Deze drie thema's hangen zo met elkaar samen dat het niet mogelijk is ze afzonderlijk van elkaar te realiseren. Er wordt gezorgd dat het watersysteem tijdig op orde is, duurzaam is ingericht, voldoet aan de landelijke normen voor het voorkomen van wateroverlast, bijdraagt aan het bereiken van grond- en oppervlaktewaterpeilen in relatie tot de functies van die wateren en gebieden, verdroging tegengaat en rekening houdt met de eisen vanuit de KRW. Om aan deze punten te voldoen is in december 2009 de Waterwet in werking getreden. De Waterwet vervangt acht bestaande wetten voor het waterbeheer in Nederland. Deze wet regelt het beheer van oppervlaktewater en grondwater. Ook verbetert deze wet de samenhang tussen waterbeleid en ruimtelijke ordening. Hierdoor zijn waterschappen, gemeenten en provincies beter in staat wateroverlast, waterschaarste en watervervuiling tegen te gaan. Ook voorziet de Waterwet in het toekennen van functies voor het gebruik van water zoals scheepvaart, drinkwatervoorziening, natuur, landbouw, industrie en recreatie. Op basis van deze functies worden eisen gesteld aan de kwaliteit en de inrichting van het water. De instrumenten vanuit de Waterwet zijn Waterplannen (rijk en provincie), waterbeheer-plannen (waterbeheerder) en vergunningen.

☆ ☆ ☆ ☆ ☆ ☆ ☆

Opdracht a: Kun je de alinea die begint met "Deze drie thema's hangen" uit de tekst over de Waterwet beknopter weergeven of als opsomming, met behoud van de belangrijkste feiten?
Deze records hebben niets met de tekst over de Waterwet te maken.

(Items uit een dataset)

☆ ☆ ☆ ☆ ☆ ☆ ☆

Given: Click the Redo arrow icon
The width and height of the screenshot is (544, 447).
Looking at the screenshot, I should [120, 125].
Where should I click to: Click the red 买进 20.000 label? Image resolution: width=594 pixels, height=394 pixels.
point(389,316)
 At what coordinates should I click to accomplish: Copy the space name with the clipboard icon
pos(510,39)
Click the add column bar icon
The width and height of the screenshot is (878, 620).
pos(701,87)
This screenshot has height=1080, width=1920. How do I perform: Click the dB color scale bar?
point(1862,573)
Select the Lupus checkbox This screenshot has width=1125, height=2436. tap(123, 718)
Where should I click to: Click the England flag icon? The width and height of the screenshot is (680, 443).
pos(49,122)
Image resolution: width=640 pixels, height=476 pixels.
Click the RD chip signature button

☆ ☆ ☆ ☆ ☆ ☆ ☆

Opdracht b: Kun je de regels van de records letterlijk overnemen, beginnend bij de regel met "This screenshot has height=1080, width=1920." en eindigend bij de laatste regel van de records?

Juist antwoord a:
- De drie thema's hangen zo samen dat ze niet afzonderlijk te realiseren zijn.
- Het watersysteem moet:
  - tijdig op orde zijn;
  - duurzaam ingericht zijn;
  - voldoen aan de landelijke normen tegen wateroverlast;
  - bijdragen aan grond- en oppervlaktewaterpeilen die passen bij de functies van die wateren en gebieden;
  - verdroging tegengaan;
  - rekening houden met de eisen uit de KRW.
- Daarvoor is in december 2009 de Waterwet in werking getreden.
- Die wet vervangt acht bestaande wetten voor het waterbeheer in Nederland.
- De wet regelt het beheer van oppervlakte- en grondwater.
- De wet verbetert de samenhang tussen waterbeleid en ruimtelijke ordening. Daardoor kunnen waterschappen, gemeenten en provincies wateroverlast, waterschaarste en watervervuiling beter tegengaan.
- De wet kent functies toe aan het gebruik van water: scheepvaart, drinkwatervoorziening, natuur, landbouw, industrie en recreatie. Op basis daarvan worden eisen gesteld aan de kwaliteit en de inrichting van het water.
- De instrumenten van de wet zijn:
  - waterplannen (rijk en provincie);
  - waterbeheerplannen (waterbeheerder);
  - vergunningen.

Juist antwoord b:
This screenshot has height=1080, width=1920. How do I perform: Click the dB color scale bar?
point(1862,573)
Select the Lupus checkbox This screenshot has width=1125, height=2436. tap(123, 718)
Where should I click to: Click the England flag icon? The width and height of the screenshot is (680, 443).
pos(49,122)
Image resolution: width=640 pixels, height=476 pixels.
Click the RD chip signature button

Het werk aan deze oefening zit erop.